There is controversy in the literature as to whether asthma is a
comorbidity that increases the risk of a more severe form of SARS-CoV2
infection (8,9,15,16,23). The data from our study shows that there is
lower mortality in the asthmatic population. A possible explanation is
based on the fact that one of the targeted mechanisms of entry of the
virus into the host cell is through the angiotensin converting enzyme 2
(ACE2) receptor, a process dependent on the TMPRSS2 protease, allowing
the adhesion of the spike protein and performing the fusion between the
virus and the membrane cells (19, 20, 21, 23). The possibility of a
reduced expression of genes related to this receptor has been assessed
in asthmatic patients. In the study by Radzikowska et al. , no
difference was found between the expression of ACE2 in asthmatic
patients with the general population (19). Peters et al. measured
the expression of ACE2 and TMPRSS2 genes in sputum from asthmatic
patients and found no difference compared with the general population,
but when associating other variables such as male gender, black race,
and a history of diabetes mellitus, their expression may show an
increase (20). The use of inhaled corticotherapy in asthma, which is
very widespread in our environment, could have a protective effect by
decreasing the expression of the ACE2 receptor and the TMPRSS2 protein,
although more studies are needed to prove this (20,21). To date, the
recommendations for the asthmatic patient is to maintain their treatment
trying to achieve the best therapeutic adherence (24).

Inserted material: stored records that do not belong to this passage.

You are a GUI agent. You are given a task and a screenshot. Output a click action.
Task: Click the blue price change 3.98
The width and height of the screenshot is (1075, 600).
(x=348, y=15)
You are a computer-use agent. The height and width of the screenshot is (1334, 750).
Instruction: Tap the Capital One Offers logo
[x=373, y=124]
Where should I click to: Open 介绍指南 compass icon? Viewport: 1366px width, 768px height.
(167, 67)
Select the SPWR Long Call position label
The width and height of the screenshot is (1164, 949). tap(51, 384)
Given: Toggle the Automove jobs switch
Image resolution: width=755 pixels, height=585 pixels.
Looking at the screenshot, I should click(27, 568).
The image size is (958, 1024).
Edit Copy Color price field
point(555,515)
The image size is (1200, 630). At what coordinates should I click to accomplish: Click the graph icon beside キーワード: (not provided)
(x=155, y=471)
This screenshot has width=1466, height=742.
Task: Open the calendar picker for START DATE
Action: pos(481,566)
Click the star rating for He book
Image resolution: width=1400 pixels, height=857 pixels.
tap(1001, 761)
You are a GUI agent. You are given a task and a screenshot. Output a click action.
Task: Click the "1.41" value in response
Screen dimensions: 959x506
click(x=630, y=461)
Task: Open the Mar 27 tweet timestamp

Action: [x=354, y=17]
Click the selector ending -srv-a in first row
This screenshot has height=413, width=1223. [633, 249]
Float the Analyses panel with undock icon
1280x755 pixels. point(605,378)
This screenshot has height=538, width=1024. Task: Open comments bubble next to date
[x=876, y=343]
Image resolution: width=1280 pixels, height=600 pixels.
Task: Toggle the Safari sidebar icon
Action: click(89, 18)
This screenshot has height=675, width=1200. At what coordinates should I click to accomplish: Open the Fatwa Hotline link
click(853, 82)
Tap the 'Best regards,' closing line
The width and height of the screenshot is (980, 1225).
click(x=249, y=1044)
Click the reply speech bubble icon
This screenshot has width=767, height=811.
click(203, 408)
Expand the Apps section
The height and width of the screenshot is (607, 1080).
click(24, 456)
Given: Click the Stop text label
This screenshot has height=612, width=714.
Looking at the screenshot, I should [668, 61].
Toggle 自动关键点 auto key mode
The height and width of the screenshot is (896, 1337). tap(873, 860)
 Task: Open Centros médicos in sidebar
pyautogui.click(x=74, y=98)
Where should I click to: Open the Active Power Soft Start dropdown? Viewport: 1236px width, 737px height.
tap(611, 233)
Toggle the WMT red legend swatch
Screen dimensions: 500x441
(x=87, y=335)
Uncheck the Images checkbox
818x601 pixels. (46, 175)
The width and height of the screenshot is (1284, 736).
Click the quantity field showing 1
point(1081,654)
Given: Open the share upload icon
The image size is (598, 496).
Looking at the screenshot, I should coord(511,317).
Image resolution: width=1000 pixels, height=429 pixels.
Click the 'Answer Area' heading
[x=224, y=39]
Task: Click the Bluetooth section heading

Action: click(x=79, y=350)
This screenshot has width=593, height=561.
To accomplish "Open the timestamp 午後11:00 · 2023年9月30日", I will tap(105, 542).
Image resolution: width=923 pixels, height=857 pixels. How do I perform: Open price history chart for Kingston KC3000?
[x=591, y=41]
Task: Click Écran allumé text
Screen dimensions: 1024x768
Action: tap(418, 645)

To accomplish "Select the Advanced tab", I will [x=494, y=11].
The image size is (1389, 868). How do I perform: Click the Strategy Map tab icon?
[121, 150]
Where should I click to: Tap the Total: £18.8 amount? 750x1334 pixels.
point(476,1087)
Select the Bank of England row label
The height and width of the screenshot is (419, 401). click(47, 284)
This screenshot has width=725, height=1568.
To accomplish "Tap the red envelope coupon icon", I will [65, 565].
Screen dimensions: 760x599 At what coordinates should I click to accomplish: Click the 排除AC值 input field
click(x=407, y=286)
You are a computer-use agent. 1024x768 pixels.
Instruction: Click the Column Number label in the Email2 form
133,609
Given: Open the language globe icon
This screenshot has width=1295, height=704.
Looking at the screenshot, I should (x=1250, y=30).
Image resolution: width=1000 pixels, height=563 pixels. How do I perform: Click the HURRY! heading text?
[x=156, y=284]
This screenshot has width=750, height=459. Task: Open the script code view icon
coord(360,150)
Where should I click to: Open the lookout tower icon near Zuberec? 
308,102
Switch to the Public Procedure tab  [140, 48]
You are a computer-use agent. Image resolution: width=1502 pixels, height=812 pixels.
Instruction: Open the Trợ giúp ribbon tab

We consider the limitations of our study to be retrospective and that it
does not consider other variables that could influence the results,
besides, the basic treatment of each asthmatic patient has not been
assessed. The laboratory data that determine, to some extent, the
evolution and severity of the SARS-CoV-2 infection have not been
measured either. It is possible that there is a selection bias, as there
is more surveillance of asthmatic patients, who are assumed to be more
vulnerable, than on the general population and more RT-PCR
determinations are made on them.
CONCLUSION
Our study shows a prevalence of asthma in the total number of SARS-CoV-2
infections in the Community of Castilla la Mancha of 9.14% and a
hospitalization rate of 6.05%. High blood pressure is the most
associated comorbidity analysed in both groups (SC2/SC2-A). We found a
difference in mortality, being lower in asthmatics, although due to the
small number of patients in this group, it does not reach statistical
significance. More studies are needed to conclude whether asthma is a
factor that increases the severity of the SARS-CoV-2 infection.